A novembre 2025, il numero di occupati supera quello di novembre 2024 dello 0,7% (+179mila unità); l’aumento riguarda gli uomini, le donne, i 25-34enni e chi ha almeno 50 anni, a fronte della diminuzione nelle altre classi d’età. Il tasso di occupazione, in un anno, sale di 0,3 punti percentuali.
Sempre a novembre, il tasso di disoccupazione scende al 5,7% (-0,1 punti), ai minimi dall’inizio della serie storica nel 2004. La disoccupazione giovanile, invece, cala al 18,8% (-0,8 punti). La diminuzione delle persone in cerca di lavoro (-2%, pari a -30mila unità) riguarda gli uomini, le donne e tutte le classi d’età tranne i 25-34enni per i quali il numero dei disoccupati è in leggero aumento.
La crescita degli inattivi tra i 15 e i 64 anni (+0,6%, pari a +72mila unità) interessa entrambi i generi e tutte le classi d’età, ad eccezione dei 25-34enni, tra i quali il numero di inattivi è in calo. Il tasso di inattività sale al 33,5% (+0,2 punti).
Rispetto a novembre 2024, cala sia il numero di persone in cerca di lavoro (-6,7%, pari a -106mila unità) sia quello degli inattivi tra i 15 e i 64 anni (-0,3%, pari a -35mila unità).
Dati che, insieme a quelli forniti da Eurostat, per la Cgil sono utilizzati dal Governo come “propaganda”, quando invece si tratterebbe di numeri che, secondo la segretaria confederale Maria Grazia Gabrielli, meritano “una lettura onesta e approfondita, senza nascondere le ombre profonde del mercato del lavoro”. Dietro i dati positivi, dice Gabrielli, ci sono infatti delle criticità: “La riduzione della disoccupazione non coincide con un rafforzamento strutturale dell’occupazione. Il dato più preoccupante è però l’aumento del tasso di inattività, salito al 33,5%: oltre un terzo della popolazione in età da lavoro è fuori dal mercato, spesso non per scelta, ma per assenza di opportunità, servizi e politiche efficaci. È questa la vera anomalia italiana”.
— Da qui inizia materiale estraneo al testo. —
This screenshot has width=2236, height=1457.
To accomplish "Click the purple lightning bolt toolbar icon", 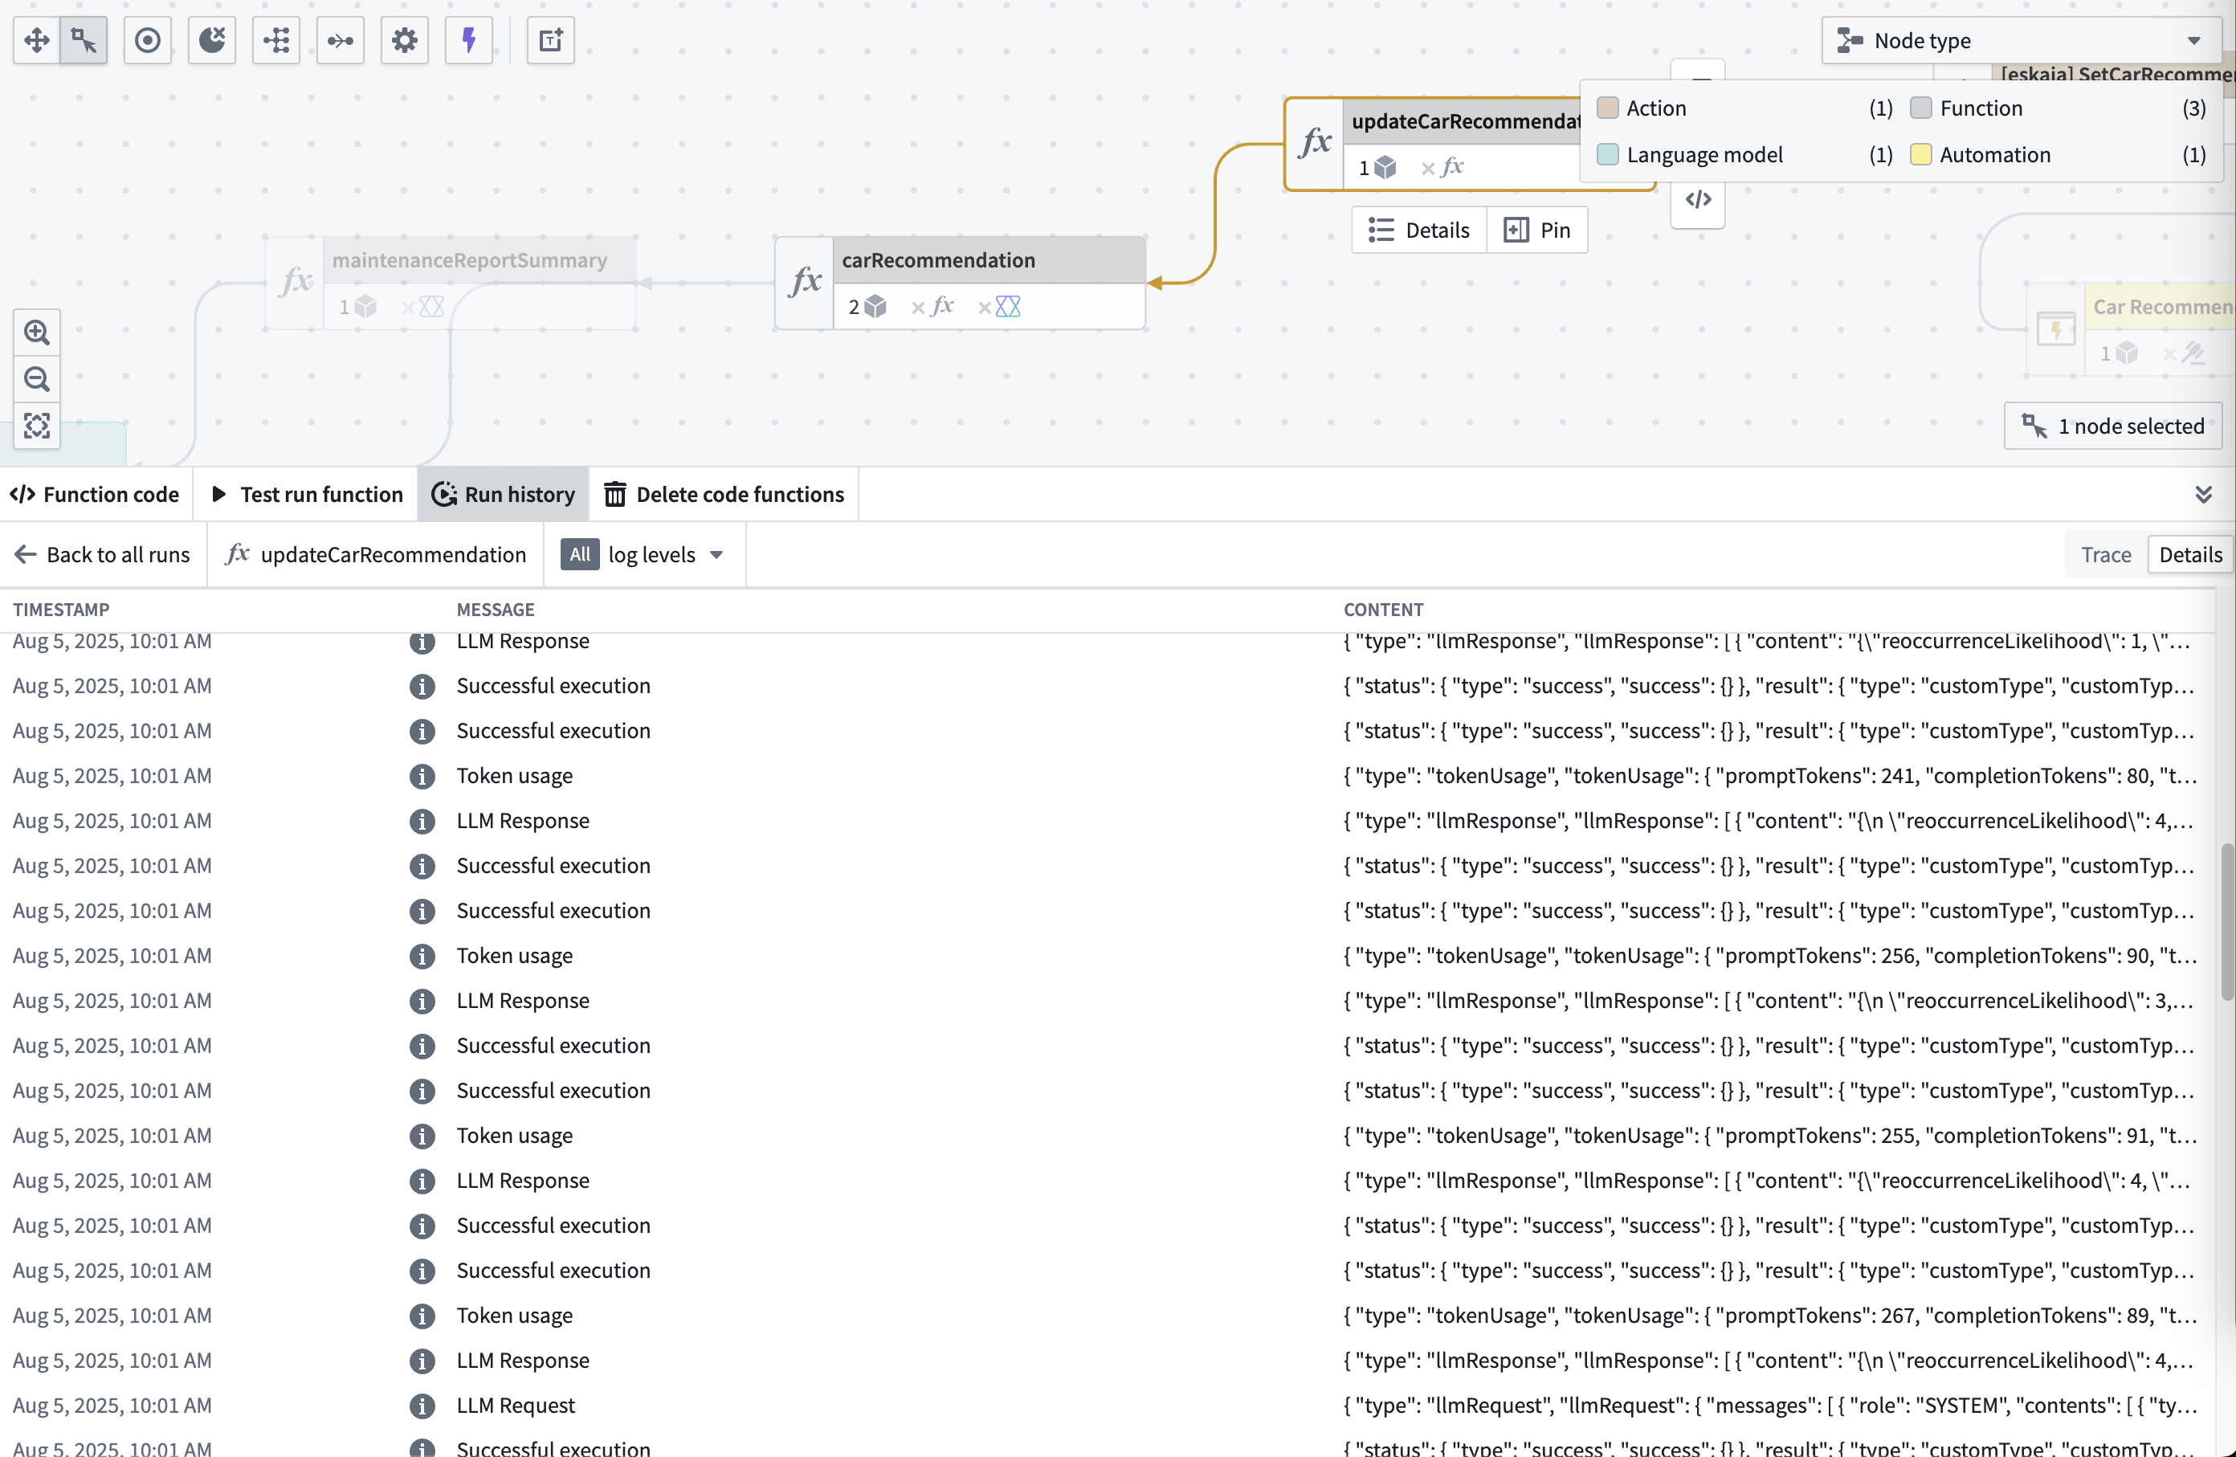I will coord(468,40).
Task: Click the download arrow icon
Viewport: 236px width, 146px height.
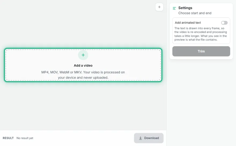Action: click(x=141, y=138)
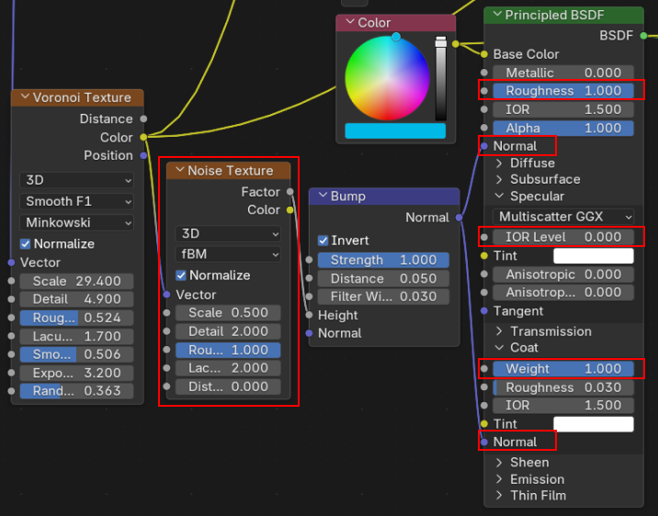
Task: Click the Bump Strength value slider
Action: (383, 260)
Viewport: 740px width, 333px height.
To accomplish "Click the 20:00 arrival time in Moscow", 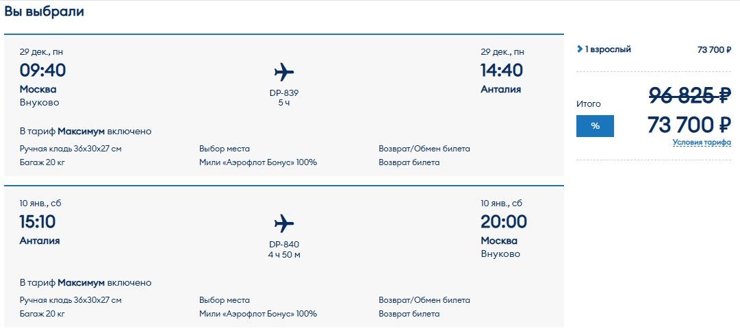I will pos(504,222).
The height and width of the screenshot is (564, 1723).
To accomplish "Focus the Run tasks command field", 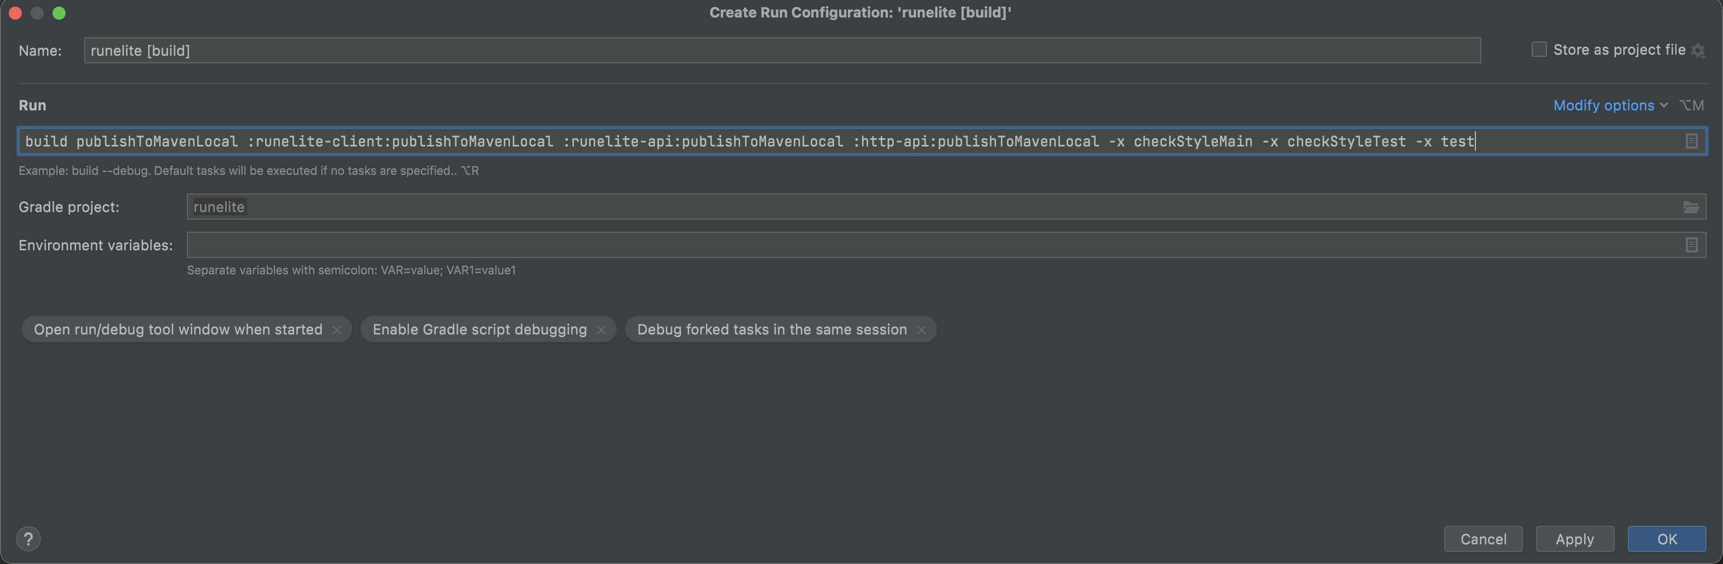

L’esponente della Cgil sottolinea che “dietro i numeri positivi si conferma una crescita dell’occupazione segnata da bassi salari, diffusione del part-time involontario, lavoro sommerso e precarietà. Il calo della disoccupazione non può diventare un alibi per rinviare politiche industriali, salariali e occupazionali capaci di creare lavoro stabile, di qualità e ben retribuito, rafforzare i servizi pubblici per l’impiego, contrastare l’inattività e ridurre le disuguaglianze territoriali, di genere e generazionali”.
Più cauto il segretario confederale della Cisl, Mattia Pirulli, per il quale “un lieve arretramento dell’occupazione, dopo anni di crescita, non può tuttavia essere interpretato come un segnale di inversione di tendenza”. D’altra parte preoccupa l’aumento dell’inattività. “Con ogni probabilità incidono sia le difficoltà dei mercati internazionali sia alcuni colli di bottiglia del nostro sistema produttivo: da un lato la carenza di competenze adeguate, dall’altro la scarsa capacità di innovazione in segmenti rilevanti dell’economia”.
La Cisl ritiene “fondamentale spostare con decisione il focus dal tema della quantità a quello della qualità del lavoro. Solo un lavoro sempre più stabile, qualificato, sicuro e ben retribuito può rendere il Paese più attrattivo, sostenere la produttività e dare continuità alla crescita occupazionale. Ciò è possibile ottenerlo investendo nei percorsi di istruzione e formazione, rafforzando l’aggiornamento e la riqualificazione delle persone occupate e sostenendo politiche industriali mirate che promuovano l’innovazione, coniugando sviluppo, sostenibilità ambientale e coesione sociale. Allo stesso tempo vanno potenziati l’orientamento e le politiche attive per migliorare l’incontro tra domanda e offerta di lavoro. Per fare ciò – aggiunge Pirulli – riteniamo indispensabile arrivare a un vero patto per lo sviluppo e il lavoro che sia in grado di dare seguito a un vero sviluppo condiviso”.